Minha mãe era um sujeito
transdisciplinar antes mesmo de Piaget cunhar o termo. Cruzava conhecimentos e afetos;
misturava português e matemática com
teatro; praticava literatura na coroação de Nossa Senhora; ensinava história ao
nos fazer bordar colchas maiores que nós. Ensinava a gente a viver bem naquele
mundo pequeno, ainda que gigante nas oportunidades. Ali nos descobrirmos vivos
e felizes com o que tínhamos. À noite, eu a ajudava a criar o material
pedagógico para suas aulas: recortava, colava, folheava revistas, criava. Desse
universo para a leitura foi um pulo.
Nasci numa família leitora. Era
uma menina rica, tinha dois armários de livros. O primeiro, grande e amarelo,
no quarto de trabalho da mãe, com seu material da escola, meus gibis, as
revistas Seleções e Almanaque Pensamento do pai. O segundo, menor, ficava na
sala. Dentro dele morava Victor Hugo e seu Os
miseráveis que li aos 8 anos e me fez chorar. Robson Crusoé, que instigou meu espírito aventureiro; enciclopédias
com mitos de povos distantes, contos de fadas e princesas, que eu lia sentada
na cadeira de balanço da varanda. E sonhava. Eu podia ser tudo. Uma menina que
morava num castelo nas nuvens. A heroína perdida na selva. A artista de cinema.

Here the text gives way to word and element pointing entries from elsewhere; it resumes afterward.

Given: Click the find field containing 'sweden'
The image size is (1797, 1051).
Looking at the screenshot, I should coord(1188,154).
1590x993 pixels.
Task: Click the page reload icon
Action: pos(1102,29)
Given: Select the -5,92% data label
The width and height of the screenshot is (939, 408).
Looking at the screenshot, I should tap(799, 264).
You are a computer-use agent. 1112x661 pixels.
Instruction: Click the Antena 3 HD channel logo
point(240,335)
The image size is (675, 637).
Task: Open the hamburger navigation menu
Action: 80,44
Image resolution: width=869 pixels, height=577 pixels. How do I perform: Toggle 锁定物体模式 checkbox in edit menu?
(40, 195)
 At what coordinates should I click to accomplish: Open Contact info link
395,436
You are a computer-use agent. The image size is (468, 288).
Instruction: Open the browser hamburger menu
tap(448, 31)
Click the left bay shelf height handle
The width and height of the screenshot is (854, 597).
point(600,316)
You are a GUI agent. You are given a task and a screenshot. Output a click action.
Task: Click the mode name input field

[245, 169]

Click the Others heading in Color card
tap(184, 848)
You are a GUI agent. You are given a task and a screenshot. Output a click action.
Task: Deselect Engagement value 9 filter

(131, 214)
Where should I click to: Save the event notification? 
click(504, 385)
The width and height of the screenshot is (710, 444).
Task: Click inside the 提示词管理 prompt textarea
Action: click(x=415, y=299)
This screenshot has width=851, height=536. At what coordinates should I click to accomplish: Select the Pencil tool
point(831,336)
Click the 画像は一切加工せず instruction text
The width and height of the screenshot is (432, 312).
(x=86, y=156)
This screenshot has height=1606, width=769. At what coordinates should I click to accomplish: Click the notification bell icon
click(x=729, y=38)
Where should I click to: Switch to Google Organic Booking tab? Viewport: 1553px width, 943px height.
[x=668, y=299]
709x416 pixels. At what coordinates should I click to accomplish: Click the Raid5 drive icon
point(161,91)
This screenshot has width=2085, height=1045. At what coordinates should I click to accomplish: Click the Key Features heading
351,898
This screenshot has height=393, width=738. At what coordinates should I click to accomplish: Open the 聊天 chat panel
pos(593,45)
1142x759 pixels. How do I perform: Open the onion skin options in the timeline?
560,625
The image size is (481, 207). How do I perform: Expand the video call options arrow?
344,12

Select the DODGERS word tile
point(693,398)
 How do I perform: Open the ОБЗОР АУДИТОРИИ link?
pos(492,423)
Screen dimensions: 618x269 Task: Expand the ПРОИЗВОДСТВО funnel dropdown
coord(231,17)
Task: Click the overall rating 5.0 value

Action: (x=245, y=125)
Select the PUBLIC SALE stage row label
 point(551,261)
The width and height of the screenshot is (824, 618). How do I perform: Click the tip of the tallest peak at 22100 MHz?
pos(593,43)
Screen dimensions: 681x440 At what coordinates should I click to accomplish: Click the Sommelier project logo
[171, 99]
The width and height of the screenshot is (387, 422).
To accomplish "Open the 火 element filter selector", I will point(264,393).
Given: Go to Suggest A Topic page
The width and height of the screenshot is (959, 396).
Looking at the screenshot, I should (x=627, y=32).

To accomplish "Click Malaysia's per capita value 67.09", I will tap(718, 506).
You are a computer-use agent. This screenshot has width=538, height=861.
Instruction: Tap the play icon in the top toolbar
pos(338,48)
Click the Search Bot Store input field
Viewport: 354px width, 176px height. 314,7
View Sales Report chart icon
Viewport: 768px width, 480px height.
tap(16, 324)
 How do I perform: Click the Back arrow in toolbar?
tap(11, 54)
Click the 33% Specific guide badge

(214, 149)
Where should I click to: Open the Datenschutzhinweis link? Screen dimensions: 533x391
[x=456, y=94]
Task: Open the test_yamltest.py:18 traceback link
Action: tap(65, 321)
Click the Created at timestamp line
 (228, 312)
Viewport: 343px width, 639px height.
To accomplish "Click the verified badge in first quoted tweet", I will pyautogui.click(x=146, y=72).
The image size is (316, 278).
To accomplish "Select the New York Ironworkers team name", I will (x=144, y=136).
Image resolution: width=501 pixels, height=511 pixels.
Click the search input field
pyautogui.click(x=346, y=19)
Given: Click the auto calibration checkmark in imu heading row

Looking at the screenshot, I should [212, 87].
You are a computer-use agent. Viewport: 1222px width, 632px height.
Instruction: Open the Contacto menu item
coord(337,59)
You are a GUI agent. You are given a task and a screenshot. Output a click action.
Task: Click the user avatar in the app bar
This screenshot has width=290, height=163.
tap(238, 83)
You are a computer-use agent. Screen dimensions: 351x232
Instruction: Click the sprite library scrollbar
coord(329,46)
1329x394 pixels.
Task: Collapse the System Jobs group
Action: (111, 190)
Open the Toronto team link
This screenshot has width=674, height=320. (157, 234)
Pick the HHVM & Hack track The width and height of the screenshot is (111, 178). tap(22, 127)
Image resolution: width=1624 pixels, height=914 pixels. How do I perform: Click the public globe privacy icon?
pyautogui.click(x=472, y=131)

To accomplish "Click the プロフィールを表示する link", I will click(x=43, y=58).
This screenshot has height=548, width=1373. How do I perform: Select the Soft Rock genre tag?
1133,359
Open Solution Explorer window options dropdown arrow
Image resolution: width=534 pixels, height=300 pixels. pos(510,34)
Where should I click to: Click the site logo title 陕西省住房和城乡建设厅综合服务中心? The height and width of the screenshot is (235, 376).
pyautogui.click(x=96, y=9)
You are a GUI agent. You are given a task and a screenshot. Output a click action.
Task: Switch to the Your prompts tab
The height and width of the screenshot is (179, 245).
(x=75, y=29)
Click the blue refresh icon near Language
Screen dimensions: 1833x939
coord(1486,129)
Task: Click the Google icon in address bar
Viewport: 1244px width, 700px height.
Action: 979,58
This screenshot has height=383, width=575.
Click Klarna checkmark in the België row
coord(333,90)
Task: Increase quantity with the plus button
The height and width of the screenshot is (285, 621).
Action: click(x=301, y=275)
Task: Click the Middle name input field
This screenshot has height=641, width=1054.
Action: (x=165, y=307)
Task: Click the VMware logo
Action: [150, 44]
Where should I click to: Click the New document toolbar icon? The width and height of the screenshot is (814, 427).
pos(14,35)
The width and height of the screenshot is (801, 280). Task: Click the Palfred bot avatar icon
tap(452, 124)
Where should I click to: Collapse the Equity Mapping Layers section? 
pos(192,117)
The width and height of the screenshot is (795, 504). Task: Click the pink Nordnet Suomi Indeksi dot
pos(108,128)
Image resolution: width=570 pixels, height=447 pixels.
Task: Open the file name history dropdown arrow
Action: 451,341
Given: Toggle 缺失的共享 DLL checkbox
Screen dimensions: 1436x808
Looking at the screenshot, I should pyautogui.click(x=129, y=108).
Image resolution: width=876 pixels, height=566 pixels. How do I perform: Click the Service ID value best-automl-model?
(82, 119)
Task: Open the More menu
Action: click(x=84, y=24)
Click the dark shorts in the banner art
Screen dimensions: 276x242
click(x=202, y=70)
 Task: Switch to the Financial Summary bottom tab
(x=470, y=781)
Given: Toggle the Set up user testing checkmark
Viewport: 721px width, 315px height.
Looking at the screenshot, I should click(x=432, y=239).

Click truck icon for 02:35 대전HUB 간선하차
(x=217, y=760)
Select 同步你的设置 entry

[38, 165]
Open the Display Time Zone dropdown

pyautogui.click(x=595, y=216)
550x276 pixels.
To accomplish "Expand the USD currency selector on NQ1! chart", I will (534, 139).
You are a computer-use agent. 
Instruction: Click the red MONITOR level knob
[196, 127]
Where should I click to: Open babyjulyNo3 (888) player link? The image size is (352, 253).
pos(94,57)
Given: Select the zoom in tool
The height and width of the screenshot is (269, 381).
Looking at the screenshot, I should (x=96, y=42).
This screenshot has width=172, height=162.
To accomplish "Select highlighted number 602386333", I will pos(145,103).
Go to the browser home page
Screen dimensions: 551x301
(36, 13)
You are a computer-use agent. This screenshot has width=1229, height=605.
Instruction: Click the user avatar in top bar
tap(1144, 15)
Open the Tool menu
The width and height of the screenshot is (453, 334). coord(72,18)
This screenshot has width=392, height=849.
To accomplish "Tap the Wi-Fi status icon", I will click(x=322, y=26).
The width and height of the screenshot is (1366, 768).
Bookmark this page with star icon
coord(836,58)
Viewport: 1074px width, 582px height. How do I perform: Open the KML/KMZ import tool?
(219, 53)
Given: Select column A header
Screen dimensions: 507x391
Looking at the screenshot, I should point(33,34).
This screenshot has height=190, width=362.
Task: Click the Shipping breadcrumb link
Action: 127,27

Um dia a mãe escreveu um texto no
quadro-negro e pediu a um aluno que lesse. Eu li. Tinha 3 anos e meio. Aos 4
fui visitar minha irmã no colégio onde ela estudava, na cidade vizinha. A mãe
contou à madre diretora que eu lia. A mulher me levou à sala dos professores,
tirou um livro da estante de madeira escura e disse, leia. Ao abrir o livro me
encantei com as gravuras e mergulhei na história. No instante seguinte, já não
estava diante da autoridade que testava minha capacidade leitora, e sim no alto
do cinamomo que havia atrás da janela da cozinha da casa onde eu morava. Estava
na copa da árvore com a galinha dos ovos de ouro embaixo do braço. Para fugir
do ogro descia rapidamente e me escondia no quarto.
Lia João e o pé de feijão. Só mais tarde, ao ressignificar minha
história, eu fui me dar conta que o tesouro conquistado era a leitura e a
condição que a literatura nos oferece de transcender os limites do provável,
para entrar no campo das possibilidades infinitas. Naquele momento nascia a
escritora, a narradora de histórias (ainda que eu não tivesse essa consciência).
E, nessa trajetória de vir a ser o que sou, segui o chamado, a vocação. Ouvi a
voz do coração. A palavra falada e escrita foram as pedrinhas de brilhantes que
coloquei no caminho por onde passa o meu amor.